> **The task**: The line with "Screen dimensions: 1092x1098" through the last line of the entries: give these again exactly, and only these, without any pictures.

> **Available data**:
____
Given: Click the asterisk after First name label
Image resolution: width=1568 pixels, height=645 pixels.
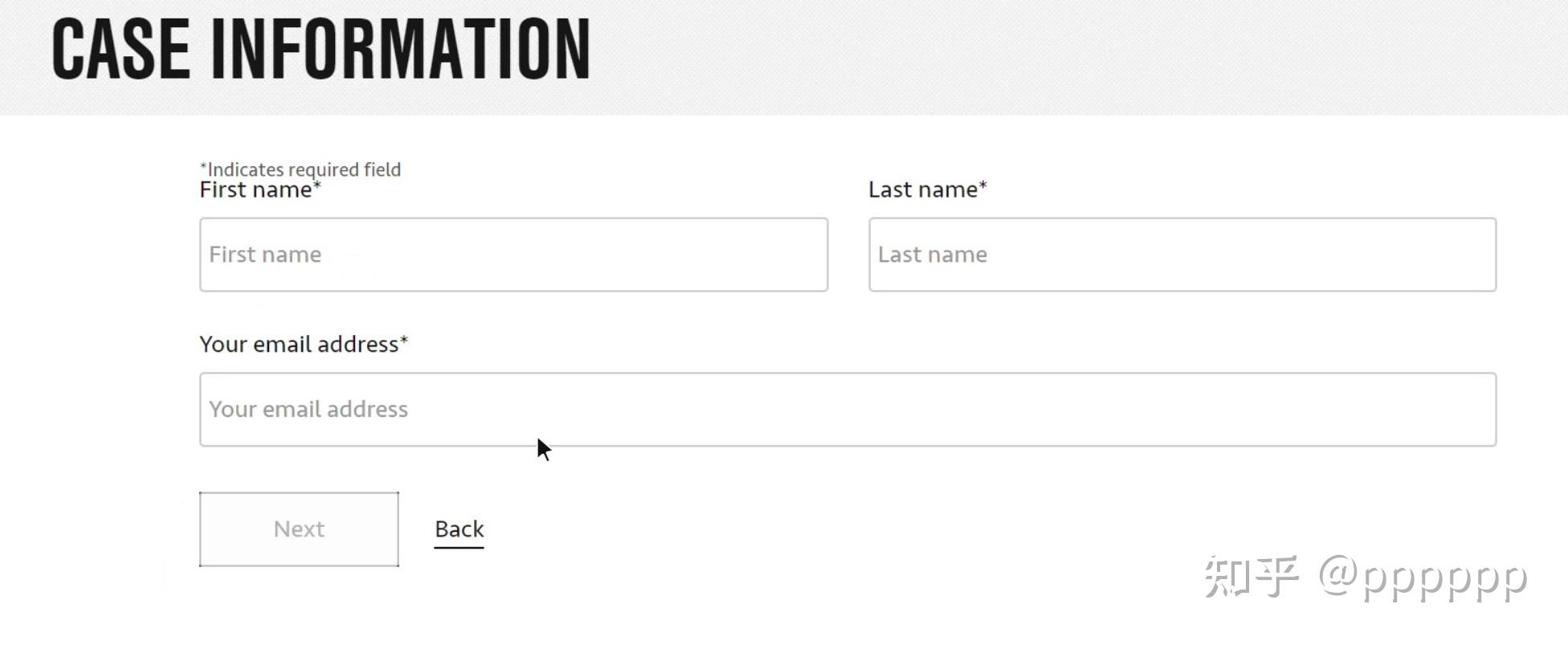Looking at the screenshot, I should [317, 185].
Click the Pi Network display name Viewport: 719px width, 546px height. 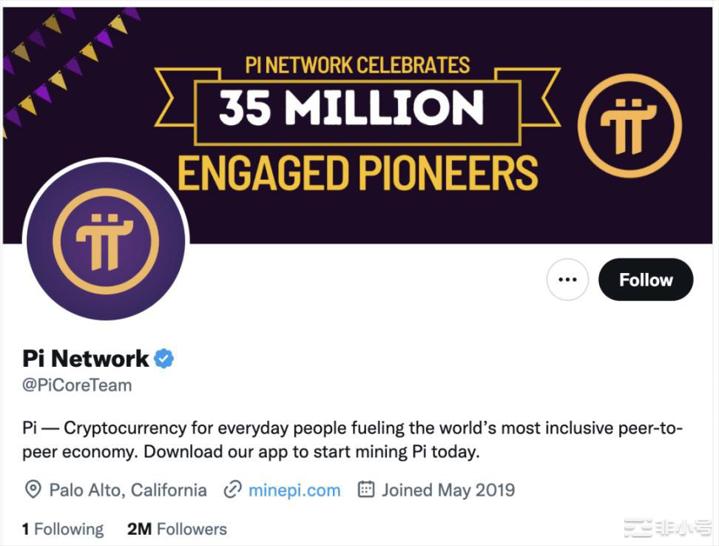pyautogui.click(x=86, y=358)
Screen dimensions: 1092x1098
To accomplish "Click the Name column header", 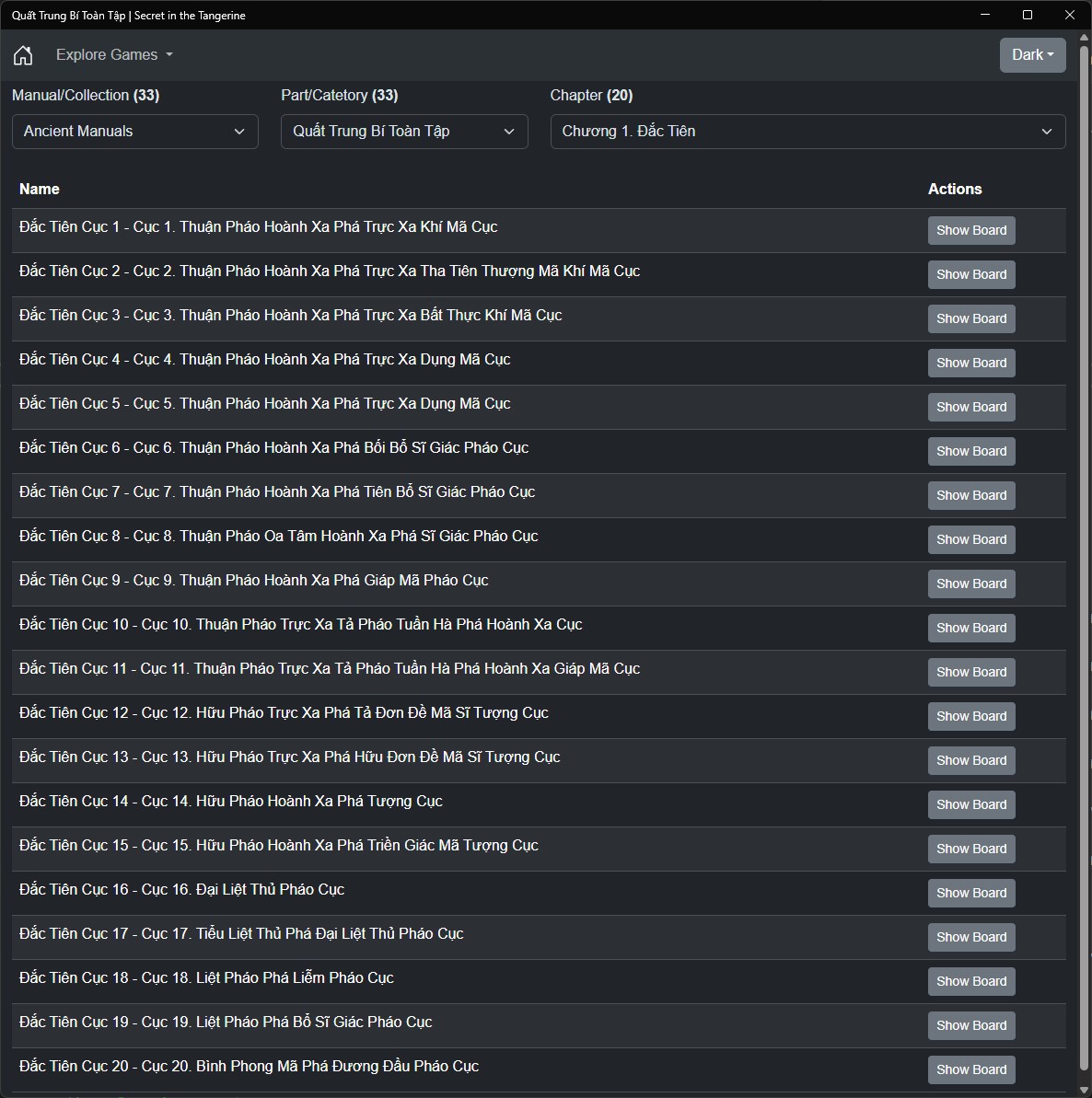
____
> **Response for this exercise**:
Screen dimensions: 1092x1098
To accomplish "Click the Name column header", 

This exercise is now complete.